● TO BE DONE
**1)** In the mailing-list thread on the segfault, where in m.c is the line to be added?
**2)** Reproduce the listing exactly, from its first line up to and including the line that contains "Action: pyautogui.click(x=98, y=571)".

● EXCERPT TO READ
--------------------------------

The segfault on 1x was due to bad debugging code which I had
introduced. Yes, I have removed that.

Thanks,

-- 
Raul

On Mon, Nov 27, 2023 at 9:25 AM bill lam <[email protected]> wrote:
>
> Have you fixed segfault on 1x when adding the line
> if(unlikely(ISGMP(w)) SEGFAULT; // do not free libgmp managed memory here
>
>
> On Mon, Nov 6, 2023 at 21:36 Raul Miller <[email protected]> wrote:
>
> > So...
> >
> > It turns out that it's fairly easy to find a simple example of this
> > problem.
> >
> > In m.c, add:
> > if(unlikely(ISGMP(w)) SEGFAULT; // do not free libgmp managed memory here
> >
> > as the first line of jtmf. This will crash on i.10x
> >
> > That said, replacing the SEGFAULT with {gmpfree(w);R;} or (since ja.h
> > isn't available here) its definition, changing x for w), still results
> > in a crash, it just takes longer.
> >
> > This behavior roughly matches an earlier suspicion (that the decision
> > to use the gmp deallocator vs the j deallocator was being bypassed -
> > that there was an assumption that all members of an XNUM (or a RAT)
> > were constructed using the same allocator), but I don't know my way
> > around the memory management code to see where I should be looking to
> > find this decision.
> >
> > That said, also, I was expecting a segfault in the gmp deallocator,
> > not in m.c, but that corresponding SEGFAULT doesn't seem to trigger.
> >
> > So... do you have any suggestions on how I should approach looking in
> > m.c to find the assumptions about homogeneous XNUMs that I'm breaking?
> >
> > (My current level of ignorance on this subject feels like the kind of
> > architectural detail ignorance that routinely trips people up in many,
> > many "enterprise" contexts. I can presumably work through it by
> > performing inspection and experiments, but it seems more fruitful to
> > just ask.)

--------------------------------

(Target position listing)

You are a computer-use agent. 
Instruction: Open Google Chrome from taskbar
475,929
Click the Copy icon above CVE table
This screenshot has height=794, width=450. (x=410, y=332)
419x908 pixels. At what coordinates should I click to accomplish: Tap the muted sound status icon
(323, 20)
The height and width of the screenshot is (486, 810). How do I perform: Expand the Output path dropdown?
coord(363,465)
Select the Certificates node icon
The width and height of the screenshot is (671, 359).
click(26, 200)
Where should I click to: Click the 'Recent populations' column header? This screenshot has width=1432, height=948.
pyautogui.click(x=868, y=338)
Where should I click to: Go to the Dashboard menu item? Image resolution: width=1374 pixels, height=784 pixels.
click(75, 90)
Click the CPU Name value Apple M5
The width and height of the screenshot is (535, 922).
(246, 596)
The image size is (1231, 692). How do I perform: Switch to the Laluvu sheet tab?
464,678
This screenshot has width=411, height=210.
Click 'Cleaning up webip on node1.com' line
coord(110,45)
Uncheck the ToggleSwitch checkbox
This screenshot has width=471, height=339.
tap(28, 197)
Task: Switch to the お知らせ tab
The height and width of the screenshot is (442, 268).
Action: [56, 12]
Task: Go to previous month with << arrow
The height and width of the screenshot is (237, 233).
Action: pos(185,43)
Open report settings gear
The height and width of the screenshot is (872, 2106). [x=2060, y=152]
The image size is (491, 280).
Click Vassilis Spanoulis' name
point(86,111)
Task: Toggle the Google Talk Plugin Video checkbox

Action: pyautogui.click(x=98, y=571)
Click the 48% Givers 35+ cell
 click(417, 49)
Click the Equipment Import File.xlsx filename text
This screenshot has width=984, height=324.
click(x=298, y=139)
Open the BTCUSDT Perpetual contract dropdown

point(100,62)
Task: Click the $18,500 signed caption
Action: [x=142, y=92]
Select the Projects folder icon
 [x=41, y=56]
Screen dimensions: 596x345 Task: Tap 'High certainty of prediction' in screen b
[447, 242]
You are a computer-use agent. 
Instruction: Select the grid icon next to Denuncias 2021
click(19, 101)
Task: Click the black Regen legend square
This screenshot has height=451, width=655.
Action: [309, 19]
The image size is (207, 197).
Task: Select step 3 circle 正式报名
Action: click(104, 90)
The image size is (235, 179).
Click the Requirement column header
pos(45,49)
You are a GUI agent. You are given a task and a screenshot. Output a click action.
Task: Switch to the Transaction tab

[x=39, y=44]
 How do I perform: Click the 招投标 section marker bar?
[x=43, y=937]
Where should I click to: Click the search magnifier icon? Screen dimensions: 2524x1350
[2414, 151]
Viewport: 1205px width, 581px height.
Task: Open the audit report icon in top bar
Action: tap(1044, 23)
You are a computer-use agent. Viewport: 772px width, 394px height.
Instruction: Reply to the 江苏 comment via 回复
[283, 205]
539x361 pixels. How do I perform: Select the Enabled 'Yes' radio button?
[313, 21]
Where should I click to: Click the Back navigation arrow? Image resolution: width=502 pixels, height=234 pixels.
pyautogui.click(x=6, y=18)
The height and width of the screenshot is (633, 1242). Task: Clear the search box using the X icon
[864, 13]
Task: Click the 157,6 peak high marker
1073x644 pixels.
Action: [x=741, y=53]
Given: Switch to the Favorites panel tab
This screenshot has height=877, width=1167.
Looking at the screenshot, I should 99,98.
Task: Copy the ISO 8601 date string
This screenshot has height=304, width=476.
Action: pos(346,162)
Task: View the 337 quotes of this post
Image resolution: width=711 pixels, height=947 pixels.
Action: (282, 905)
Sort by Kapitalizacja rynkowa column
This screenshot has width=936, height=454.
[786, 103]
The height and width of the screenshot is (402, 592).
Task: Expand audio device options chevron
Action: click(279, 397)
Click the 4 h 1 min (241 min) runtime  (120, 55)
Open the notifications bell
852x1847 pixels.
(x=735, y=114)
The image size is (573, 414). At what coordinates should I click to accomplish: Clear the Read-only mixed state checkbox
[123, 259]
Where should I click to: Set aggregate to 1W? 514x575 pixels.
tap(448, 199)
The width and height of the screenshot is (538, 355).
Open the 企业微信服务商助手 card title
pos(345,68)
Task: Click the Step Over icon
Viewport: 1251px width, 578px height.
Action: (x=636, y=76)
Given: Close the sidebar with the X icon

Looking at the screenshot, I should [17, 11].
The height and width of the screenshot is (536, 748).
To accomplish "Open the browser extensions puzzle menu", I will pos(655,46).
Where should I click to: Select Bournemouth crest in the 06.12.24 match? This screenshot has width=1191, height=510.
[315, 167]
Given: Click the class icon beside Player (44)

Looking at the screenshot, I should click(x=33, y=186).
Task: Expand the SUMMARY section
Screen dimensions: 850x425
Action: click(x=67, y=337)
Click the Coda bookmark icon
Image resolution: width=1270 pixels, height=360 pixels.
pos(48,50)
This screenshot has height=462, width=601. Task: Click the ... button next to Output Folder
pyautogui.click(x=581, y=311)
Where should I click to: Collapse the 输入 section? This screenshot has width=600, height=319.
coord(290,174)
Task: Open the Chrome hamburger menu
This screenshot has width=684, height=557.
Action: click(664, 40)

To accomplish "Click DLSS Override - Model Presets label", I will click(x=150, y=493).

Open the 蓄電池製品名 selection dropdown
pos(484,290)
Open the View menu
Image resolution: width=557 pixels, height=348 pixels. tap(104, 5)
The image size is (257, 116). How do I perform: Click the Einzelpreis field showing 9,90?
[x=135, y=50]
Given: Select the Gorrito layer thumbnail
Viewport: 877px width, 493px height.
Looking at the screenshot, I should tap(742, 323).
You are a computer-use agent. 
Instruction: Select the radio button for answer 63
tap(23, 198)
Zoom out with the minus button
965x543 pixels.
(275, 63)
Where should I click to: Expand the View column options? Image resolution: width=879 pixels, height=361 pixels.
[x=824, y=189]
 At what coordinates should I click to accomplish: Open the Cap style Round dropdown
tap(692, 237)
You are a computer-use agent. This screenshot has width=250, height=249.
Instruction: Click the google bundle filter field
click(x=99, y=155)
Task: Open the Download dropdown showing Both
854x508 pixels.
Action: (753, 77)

--------------------------------

● ANSWERS TO THE PROBLEMS
**1)** As the first line of jtmf.

**2)**
You are a computer-use agent. 
Instruction: Open Google Chrome from taskbar
475,929
Click the Copy icon above CVE table
This screenshot has height=794, width=450. (x=410, y=332)
419x908 pixels. At what coordinates should I click to accomplish: Tap the muted sound status icon
(323, 20)
The height and width of the screenshot is (486, 810). How do I perform: Expand the Output path dropdown?
coord(363,465)
Select the Certificates node icon
The width and height of the screenshot is (671, 359).
click(26, 200)
Where should I click to: Click the 'Recent populations' column header? This screenshot has width=1432, height=948.
pyautogui.click(x=868, y=338)
Where should I click to: Go to the Dashboard menu item? Image resolution: width=1374 pixels, height=784 pixels.
click(75, 90)
Click the CPU Name value Apple M5
The width and height of the screenshot is (535, 922).
(246, 596)
The image size is (1231, 692). How do I perform: Switch to the Laluvu sheet tab?
464,678
This screenshot has width=411, height=210.
Click 'Cleaning up webip on node1.com' line
coord(110,45)
Uncheck the ToggleSwitch checkbox
This screenshot has width=471, height=339.
tap(28, 197)
Task: Switch to the お知らせ tab
The height and width of the screenshot is (442, 268).
Action: [56, 12]
Task: Go to previous month with << arrow
The height and width of the screenshot is (237, 233).
Action: pos(185,43)
Open report settings gear
The height and width of the screenshot is (872, 2106). [x=2060, y=152]
The image size is (491, 280).
Click Vassilis Spanoulis' name
point(86,111)
Task: Toggle the Google Talk Plugin Video checkbox

Action: pyautogui.click(x=98, y=571)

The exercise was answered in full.